→ **Problems to solve**
(A) The House of Fraser text says several well-known store names have disappeared or been rebranded. In one to three sentences, explain why this happened according to the text.
(B) Output the part of the House of Fraser text starting at "Over the years" and ending at "Briggate in Leeds.".
## START Extracted text
Over the years House of Fraser has purchased a number of famous stores, such as Jenners of Edinburgh, Howells of Cardiff, David Evans of Swansea, Rackhams of Birmingham, the Beatties department stores, and Harrods of Knightsbridge (which is now owned privately). It has a long term strategy of re-branding its stores under the 'House of Fraser' name. Former well known names such as Dickins & Jones (Regent Street, London), D H Evans (Oxford Street, London), Army & Navy (Victoria, London), and Kendals in Manchester have all disappeared or been rebranded.

The Company was once a constituent of the FTSE 100 Index before it was acquired by Baugur.


File:House of Fraser, Briggate, Leeds (27th May 2010).jpg

House of Fraser on Briggate in Leeds.

File:Belfast (200), October 2009.JPG

House of Fraser in Belfast.
## END Extracted text
## START Dataset content
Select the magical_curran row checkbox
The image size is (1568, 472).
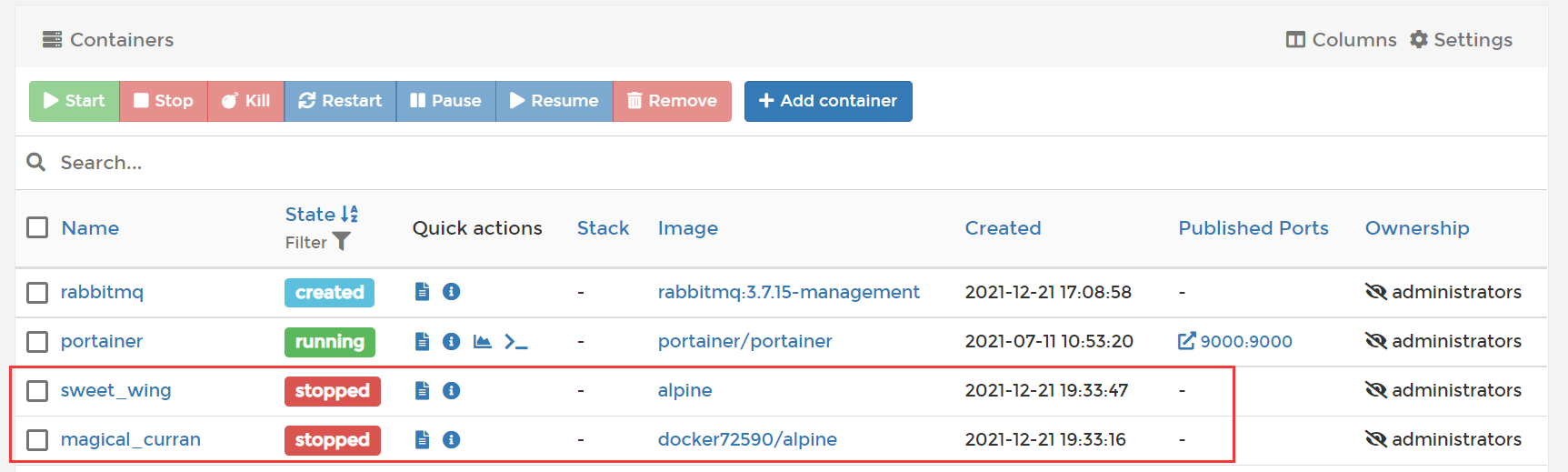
## END Dataset content
→ **Results**
(A) House of Fraser has a long-term strategy of re-branding its stores under the 'House of Fraser' name. Because of this, former well-known names such as Dickins & Jones, D H Evans, Army & Navy, and Kendals have disappeared or been rebranded.

(B)
Over the years House of Fraser has purchased a number of famous stores, such as Jenners of Edinburgh, Howells of Cardiff, David Evans of Swansea, Rackhams of Birmingham, the Beatties department stores, and Harrods of Knightsbridge (which is now owned privately). It has a long term strategy of re-branding its stores under the 'House of Fraser' name. Former well known names such as Dickins & Jones (Regent Street, London), D H Evans (Oxford Street, London), Army & Navy (Victoria, London), and Kendals in Manchester have all disappeared or been rebranded.

The Company was once a constituent of the FTSE 100 Index before it was acquired by Baugur.


File:House of Fraser, Briggate, Leeds (27th May 2010).jpg

House of Fraser on Briggate in Leeds.